The idea that our ability to empathize with others is contingent on genetics may at first feel disconcerting. Especially when thinking about the implications for ethics, law, social behavior, technology, and several areas of philosophy. But saying that one has more or less of a genetic predilection toward empathy doesn’t mean that one cannot be taught empathy. It just means that not everyone recognizes the Golden Rule as meaningful and that we shouldn’t assume its value is self-evident.

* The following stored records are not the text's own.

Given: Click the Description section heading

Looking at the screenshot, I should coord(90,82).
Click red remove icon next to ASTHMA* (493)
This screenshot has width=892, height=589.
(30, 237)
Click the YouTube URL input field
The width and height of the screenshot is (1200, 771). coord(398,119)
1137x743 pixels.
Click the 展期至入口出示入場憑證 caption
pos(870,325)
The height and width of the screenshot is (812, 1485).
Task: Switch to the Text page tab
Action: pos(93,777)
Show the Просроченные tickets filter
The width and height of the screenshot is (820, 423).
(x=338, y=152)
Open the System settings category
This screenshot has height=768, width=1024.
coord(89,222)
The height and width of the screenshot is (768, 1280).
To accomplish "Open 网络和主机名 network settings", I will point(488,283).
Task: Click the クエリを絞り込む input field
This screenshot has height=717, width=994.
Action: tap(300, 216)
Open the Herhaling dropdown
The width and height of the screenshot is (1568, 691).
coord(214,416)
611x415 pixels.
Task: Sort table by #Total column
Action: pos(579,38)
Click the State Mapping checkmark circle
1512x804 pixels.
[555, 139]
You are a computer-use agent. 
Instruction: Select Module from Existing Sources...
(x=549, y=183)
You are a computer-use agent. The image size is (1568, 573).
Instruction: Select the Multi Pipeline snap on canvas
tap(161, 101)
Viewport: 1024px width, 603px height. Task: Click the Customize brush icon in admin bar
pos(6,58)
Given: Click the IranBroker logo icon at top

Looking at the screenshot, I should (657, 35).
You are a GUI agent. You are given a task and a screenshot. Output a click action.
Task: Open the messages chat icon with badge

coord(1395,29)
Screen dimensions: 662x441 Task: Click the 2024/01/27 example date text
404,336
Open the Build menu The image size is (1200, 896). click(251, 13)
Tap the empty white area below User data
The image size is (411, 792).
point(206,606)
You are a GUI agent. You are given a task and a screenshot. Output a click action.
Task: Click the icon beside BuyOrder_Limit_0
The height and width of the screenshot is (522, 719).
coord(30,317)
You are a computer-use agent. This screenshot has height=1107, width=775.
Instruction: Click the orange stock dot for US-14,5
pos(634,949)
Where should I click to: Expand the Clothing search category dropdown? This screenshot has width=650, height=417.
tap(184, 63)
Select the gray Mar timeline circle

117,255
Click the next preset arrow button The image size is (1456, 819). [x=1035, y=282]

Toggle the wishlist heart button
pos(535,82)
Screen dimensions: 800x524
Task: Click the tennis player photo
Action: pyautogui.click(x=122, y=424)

The American Humanist Association’s “Ten Commitments: Guiding Principles for Teaching Values in America’s Public Schools” presents empathy as something teachable. We human beings are capable of empathy, the ability to understand and enter imaginatively into another living being’s feelings—the sad ones and the happy ones as well. Many of the personal relationships we have (in the family, among friends, between diverse individuals, and amid other living things) are made positive through empathy. With discussion and role-playing, we can learn how other people feel when they’re sad or hurt or ignored, as well as when they experience great joys. We can use stories, anecdotes, and classroom events to help us nurture sensitivity to how our actions impact others.
For example, a student, let’s call him Joe, who doesn’t have a very developed theory of mind—and therefore no understanding of empathy—sits down in a classroom with a few other students he doesn’t know. Joe is afraid of the dark. One of the other students, we’ll call him Tom, turns the lights on and off. Joe becomes infuriated and hits Tom. When their teacher later asks Joe why he hit Tom, he says, “because that boy knows I’m afraid of the dark and was doing that on purpose to scare me.” Again, these two boys don’t know each other and haven’t spoken.
Joe can be taught that Tom has different thoughts than him, and because of that, Tom could not have intentionally meant to scare Joe. He can be taught to empathize with Tom’s ignorance of his own fear of the dark, and taught to behave differently when someone does something that accidentally upsets him. What the science is telling us is that the teacher cannot assume Joe naturally understands these things. We cannot assume that human beings are capable of natural empathy. Instead, we must assume that everyone must be taught to empathize through activities and lessons like those mentioned in the Ten Commitments.
Teaching empathetic thinking and behavior still leaves many ethical questions unanswered in light of a genetic predisposition or lack thereof. Would someone who naturally feels empathy be kinder, or more moral, than someone who had to be taught to empathize? Is natural empathy more genuine than instructional empathy? Are those who are genetically predisposed to lower levels of empathy more likely to commit crimes against others? Might they be more likely not to realize their actions are crossing a line and causing someone distress, for example in the case of sexual misconduct? Are they better soldiers? Which genetic constitution would make a better president, doctor, parent, bus driver?
The more we learn about ourselves, the more complicated humanity and our lives become; and the greater our human potential grows. Without understanding our own biological connections to our actions and interactions, we created social norms, ethical expectations, rights and wrongs to help govern and improve our societies. We have definitely made some big mistakes along the way. As we evolve, our understandings of these constructs also change and we work to improve them, to improve ourselves. Obviously there are slippery slopes. With knowledge comes great responsibility. But understanding that a less-empathetic person is not an innately bad person but genetically different pulls back the curtain a little farther on human ethics. It takes away a little bit more of the magic, and gives us the concrete knowledge we need to continue to enable better behavior, both for ourselves and others.